▶ _REQUIREMENT_
Write out the entries exactly. None of the pictures should appear in the copy.
»»
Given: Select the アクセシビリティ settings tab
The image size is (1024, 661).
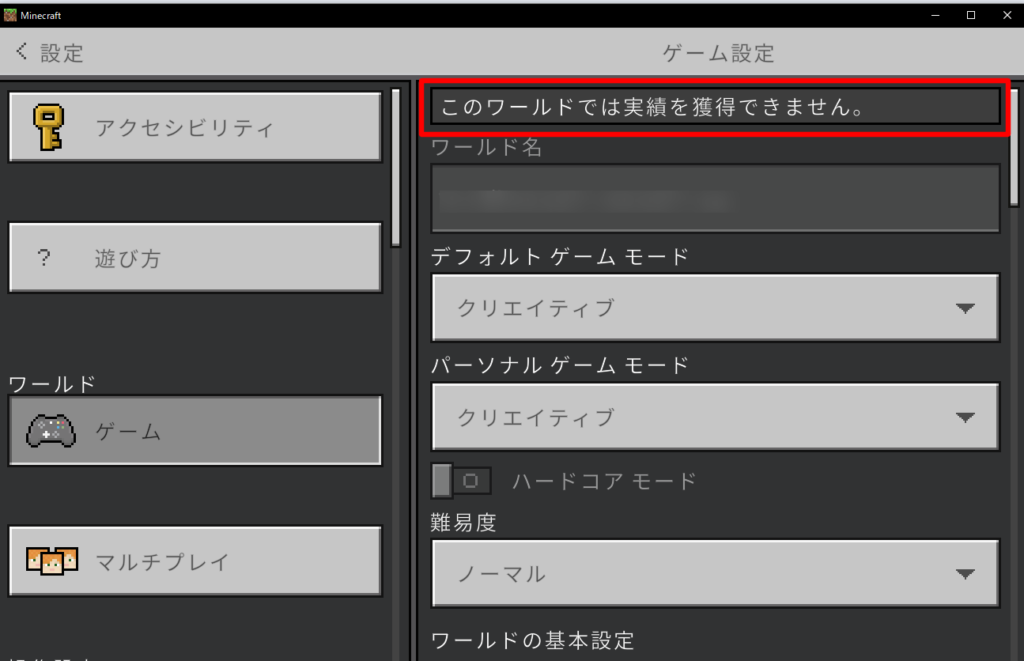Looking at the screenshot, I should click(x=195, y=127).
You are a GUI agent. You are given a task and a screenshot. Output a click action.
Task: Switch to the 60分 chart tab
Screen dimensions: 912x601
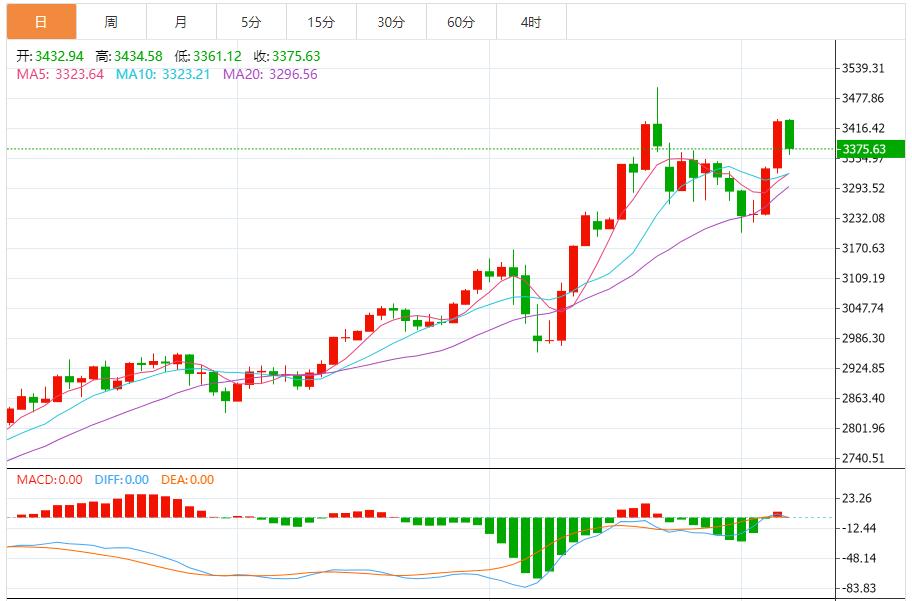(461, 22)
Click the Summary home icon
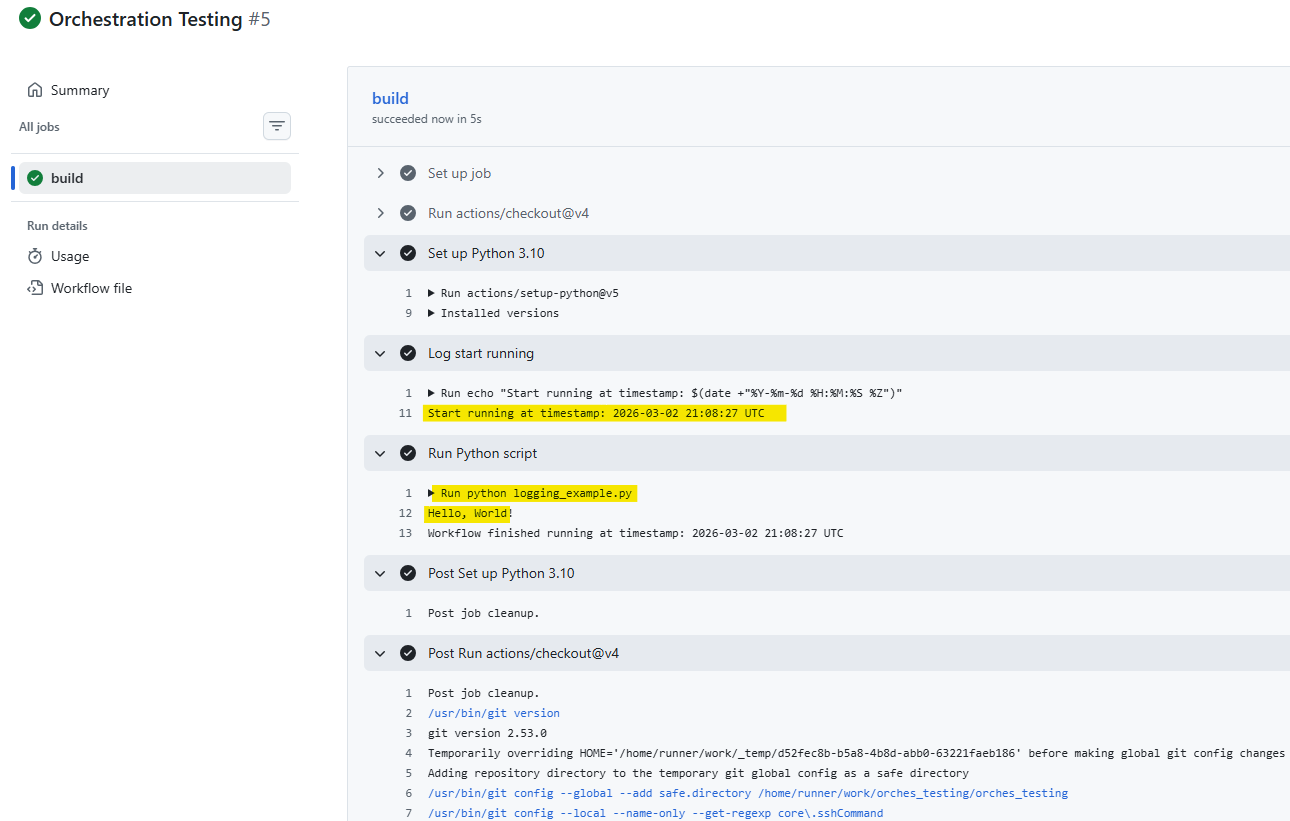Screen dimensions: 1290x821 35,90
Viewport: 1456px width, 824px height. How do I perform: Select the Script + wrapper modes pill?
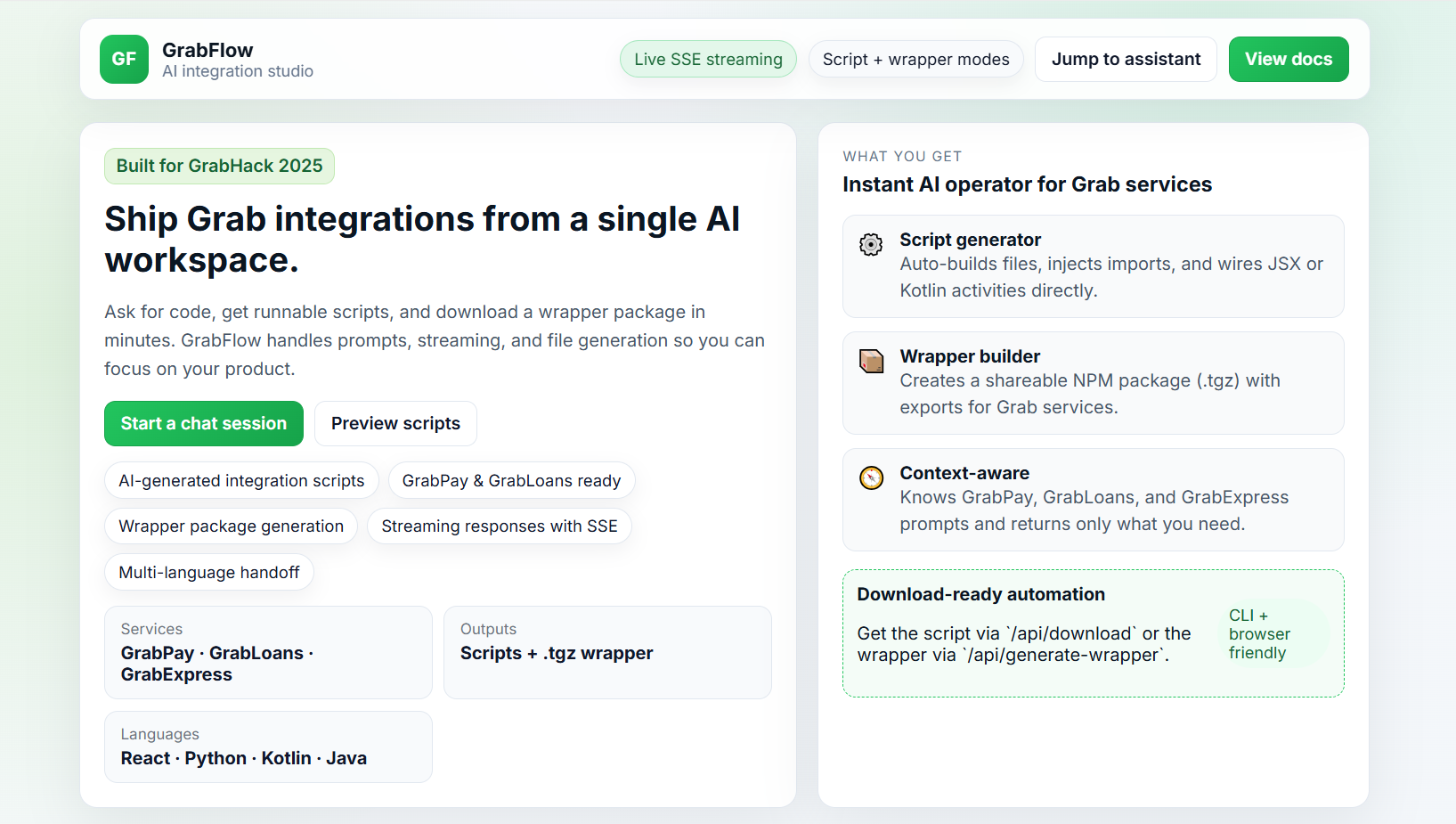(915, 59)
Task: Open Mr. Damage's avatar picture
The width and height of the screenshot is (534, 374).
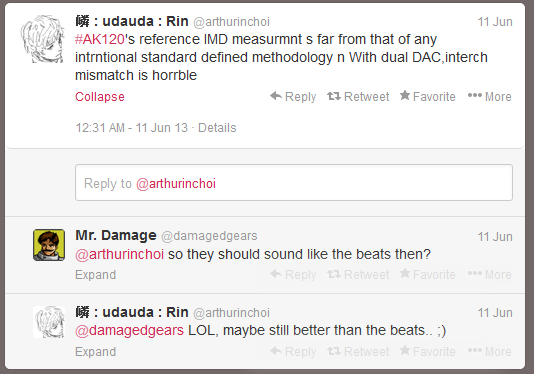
««
▶ _ANSWER FOR THIS EXERCISE_
Given: Select the アクセシビリティ settings tab
The image size is (1024, 661).
Looking at the screenshot, I should click(x=195, y=127).
You are a GUI agent. You are given a task and a screenshot. Output a click action.
Task: Switch to the 60分 chart tab
Screen dimensions: 912x601
(461, 22)
Click the Summary home icon
Screen dimensions: 1290x821 35,90
Viewport: 1456px width, 824px height. How do I perform: Select the Script + wrapper modes pill?
(915, 59)
Task: Open Mr. Damage's avatar picture
The width and height of the screenshot is (534, 374).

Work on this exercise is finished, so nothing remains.